#### WHAT YOU SHOULD DO:
Retype the lines from the line containing "Screen dimensions: 814x1243" up to and including the line containing "pos(301,344)", with nothing changed.

....

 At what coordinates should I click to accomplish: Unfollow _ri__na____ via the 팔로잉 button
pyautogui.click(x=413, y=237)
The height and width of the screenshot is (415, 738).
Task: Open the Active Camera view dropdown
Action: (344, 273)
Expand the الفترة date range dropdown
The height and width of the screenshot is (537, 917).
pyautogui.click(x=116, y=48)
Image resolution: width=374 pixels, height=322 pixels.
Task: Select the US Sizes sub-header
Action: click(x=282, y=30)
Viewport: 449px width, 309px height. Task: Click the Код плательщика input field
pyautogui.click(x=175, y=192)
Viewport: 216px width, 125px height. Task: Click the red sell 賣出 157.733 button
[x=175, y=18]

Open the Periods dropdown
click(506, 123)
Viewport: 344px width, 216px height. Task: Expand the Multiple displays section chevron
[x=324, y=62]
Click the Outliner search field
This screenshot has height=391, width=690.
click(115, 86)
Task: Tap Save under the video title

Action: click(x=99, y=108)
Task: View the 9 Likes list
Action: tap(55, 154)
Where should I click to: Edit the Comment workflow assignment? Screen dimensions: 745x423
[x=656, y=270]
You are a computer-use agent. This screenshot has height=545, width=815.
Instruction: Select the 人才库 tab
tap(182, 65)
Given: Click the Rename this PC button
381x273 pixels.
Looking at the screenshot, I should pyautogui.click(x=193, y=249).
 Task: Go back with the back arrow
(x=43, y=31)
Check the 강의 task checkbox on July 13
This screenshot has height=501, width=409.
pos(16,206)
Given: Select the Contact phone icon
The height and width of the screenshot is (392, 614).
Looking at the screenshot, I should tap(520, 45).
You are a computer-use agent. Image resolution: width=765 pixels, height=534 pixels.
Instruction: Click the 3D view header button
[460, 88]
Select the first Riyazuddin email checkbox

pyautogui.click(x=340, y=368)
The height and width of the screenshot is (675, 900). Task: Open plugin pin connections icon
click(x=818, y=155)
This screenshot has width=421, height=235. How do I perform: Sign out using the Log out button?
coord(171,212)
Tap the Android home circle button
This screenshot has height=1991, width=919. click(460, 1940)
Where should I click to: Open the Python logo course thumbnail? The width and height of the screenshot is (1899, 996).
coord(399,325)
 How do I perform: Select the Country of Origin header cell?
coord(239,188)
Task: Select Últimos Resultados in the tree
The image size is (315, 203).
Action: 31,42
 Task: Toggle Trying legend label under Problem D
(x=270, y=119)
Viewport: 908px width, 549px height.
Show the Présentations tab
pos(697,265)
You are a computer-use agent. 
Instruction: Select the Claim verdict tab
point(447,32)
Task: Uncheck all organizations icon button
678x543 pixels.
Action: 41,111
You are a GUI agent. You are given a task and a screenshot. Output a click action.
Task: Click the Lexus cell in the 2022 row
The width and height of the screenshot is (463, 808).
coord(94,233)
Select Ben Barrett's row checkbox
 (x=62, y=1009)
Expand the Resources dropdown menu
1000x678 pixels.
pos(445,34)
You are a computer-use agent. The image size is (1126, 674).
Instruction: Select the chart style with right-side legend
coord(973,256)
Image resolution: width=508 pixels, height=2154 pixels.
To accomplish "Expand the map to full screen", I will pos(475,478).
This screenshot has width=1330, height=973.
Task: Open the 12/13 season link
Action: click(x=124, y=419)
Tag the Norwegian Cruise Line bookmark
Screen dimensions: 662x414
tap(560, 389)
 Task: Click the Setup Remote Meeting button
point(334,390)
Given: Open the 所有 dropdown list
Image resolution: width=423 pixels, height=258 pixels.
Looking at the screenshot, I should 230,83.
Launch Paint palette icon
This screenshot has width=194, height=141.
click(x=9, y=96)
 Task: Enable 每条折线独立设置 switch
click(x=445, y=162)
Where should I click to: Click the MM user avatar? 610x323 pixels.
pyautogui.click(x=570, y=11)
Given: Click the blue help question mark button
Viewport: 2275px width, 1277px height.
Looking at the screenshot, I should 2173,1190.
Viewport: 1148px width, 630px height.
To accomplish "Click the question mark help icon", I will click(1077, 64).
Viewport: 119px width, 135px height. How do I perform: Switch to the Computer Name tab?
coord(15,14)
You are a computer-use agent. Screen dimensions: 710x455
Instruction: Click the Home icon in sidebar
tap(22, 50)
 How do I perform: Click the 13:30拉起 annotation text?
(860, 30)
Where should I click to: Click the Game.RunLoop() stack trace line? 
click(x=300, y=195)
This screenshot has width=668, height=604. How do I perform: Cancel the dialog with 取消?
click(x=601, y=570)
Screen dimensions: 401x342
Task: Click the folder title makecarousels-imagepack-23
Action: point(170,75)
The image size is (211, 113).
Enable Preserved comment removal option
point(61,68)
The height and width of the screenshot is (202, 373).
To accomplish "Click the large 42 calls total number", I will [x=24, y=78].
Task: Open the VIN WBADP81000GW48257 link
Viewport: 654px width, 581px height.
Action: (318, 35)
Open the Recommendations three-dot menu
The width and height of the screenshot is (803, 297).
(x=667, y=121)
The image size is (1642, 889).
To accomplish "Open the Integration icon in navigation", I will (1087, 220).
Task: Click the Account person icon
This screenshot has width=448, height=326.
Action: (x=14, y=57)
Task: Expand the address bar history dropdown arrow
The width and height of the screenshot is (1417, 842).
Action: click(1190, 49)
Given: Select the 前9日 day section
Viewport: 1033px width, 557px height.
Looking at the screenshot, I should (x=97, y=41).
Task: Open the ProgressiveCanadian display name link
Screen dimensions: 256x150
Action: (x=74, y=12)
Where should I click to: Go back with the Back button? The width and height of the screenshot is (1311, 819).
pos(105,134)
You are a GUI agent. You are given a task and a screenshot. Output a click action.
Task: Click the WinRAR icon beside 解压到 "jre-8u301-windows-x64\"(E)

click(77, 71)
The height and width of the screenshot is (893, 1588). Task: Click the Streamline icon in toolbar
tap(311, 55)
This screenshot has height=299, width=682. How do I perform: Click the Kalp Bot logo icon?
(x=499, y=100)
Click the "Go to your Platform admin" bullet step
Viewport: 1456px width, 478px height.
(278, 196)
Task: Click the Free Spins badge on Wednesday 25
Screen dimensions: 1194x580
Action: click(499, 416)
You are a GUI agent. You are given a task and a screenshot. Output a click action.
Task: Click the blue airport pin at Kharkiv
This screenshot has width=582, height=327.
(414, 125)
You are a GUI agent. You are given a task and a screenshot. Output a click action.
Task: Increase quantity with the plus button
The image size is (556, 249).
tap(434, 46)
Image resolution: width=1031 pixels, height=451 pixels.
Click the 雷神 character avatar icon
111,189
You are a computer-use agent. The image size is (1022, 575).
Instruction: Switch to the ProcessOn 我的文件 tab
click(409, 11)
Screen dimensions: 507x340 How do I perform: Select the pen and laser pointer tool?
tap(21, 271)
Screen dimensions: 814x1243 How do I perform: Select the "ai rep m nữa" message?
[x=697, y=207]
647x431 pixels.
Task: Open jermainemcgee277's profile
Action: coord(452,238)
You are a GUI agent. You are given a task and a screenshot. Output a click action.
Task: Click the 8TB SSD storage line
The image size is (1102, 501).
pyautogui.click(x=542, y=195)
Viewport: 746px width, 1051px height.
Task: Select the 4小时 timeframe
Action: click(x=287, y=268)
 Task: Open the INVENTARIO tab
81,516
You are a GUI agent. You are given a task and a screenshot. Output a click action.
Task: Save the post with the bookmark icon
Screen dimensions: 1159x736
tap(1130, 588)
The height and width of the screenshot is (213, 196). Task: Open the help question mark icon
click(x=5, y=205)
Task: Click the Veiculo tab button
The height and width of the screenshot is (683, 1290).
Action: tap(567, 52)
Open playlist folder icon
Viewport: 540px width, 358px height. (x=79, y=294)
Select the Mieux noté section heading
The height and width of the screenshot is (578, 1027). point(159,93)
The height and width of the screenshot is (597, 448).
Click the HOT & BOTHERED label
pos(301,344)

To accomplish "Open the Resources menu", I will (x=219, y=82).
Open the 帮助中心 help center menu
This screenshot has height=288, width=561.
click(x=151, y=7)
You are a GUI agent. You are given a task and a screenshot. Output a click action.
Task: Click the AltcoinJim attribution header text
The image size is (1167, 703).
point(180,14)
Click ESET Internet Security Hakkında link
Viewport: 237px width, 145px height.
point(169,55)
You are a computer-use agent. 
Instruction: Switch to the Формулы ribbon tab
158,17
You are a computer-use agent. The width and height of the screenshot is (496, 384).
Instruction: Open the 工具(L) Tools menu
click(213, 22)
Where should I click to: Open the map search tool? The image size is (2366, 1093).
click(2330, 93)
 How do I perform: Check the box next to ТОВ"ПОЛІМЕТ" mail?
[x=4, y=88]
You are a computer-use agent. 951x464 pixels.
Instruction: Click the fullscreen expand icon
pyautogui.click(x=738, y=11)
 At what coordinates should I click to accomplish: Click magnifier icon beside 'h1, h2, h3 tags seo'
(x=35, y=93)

....

#### REPLY:
Screen dimensions: 814x1243 How do I perform: Select the "ai rep m nữa" message?
[x=697, y=207]
647x431 pixels.
Task: Open jermainemcgee277's profile
Action: coord(452,238)
You are a GUI agent. You are given a task and a screenshot. Output a click action.
Task: Click the 8TB SSD storage line
The image size is (1102, 501).
pyautogui.click(x=542, y=195)
Viewport: 746px width, 1051px height.
Task: Select the 4小时 timeframe
Action: click(x=287, y=268)
 Task: Open the INVENTARIO tab
81,516
You are a GUI agent. You are given a task and a screenshot. Output a click action.
Task: Save the post with the bookmark icon
Screen dimensions: 1159x736
tap(1130, 588)
The height and width of the screenshot is (213, 196). Task: Open the help question mark icon
click(x=5, y=205)
Task: Click the Veiculo tab button
The height and width of the screenshot is (683, 1290).
Action: tap(567, 52)
Open playlist folder icon
Viewport: 540px width, 358px height. (x=79, y=294)
Select the Mieux noté section heading
The height and width of the screenshot is (578, 1027). point(159,93)
The height and width of the screenshot is (597, 448).
Click the HOT & BOTHERED label
pos(301,344)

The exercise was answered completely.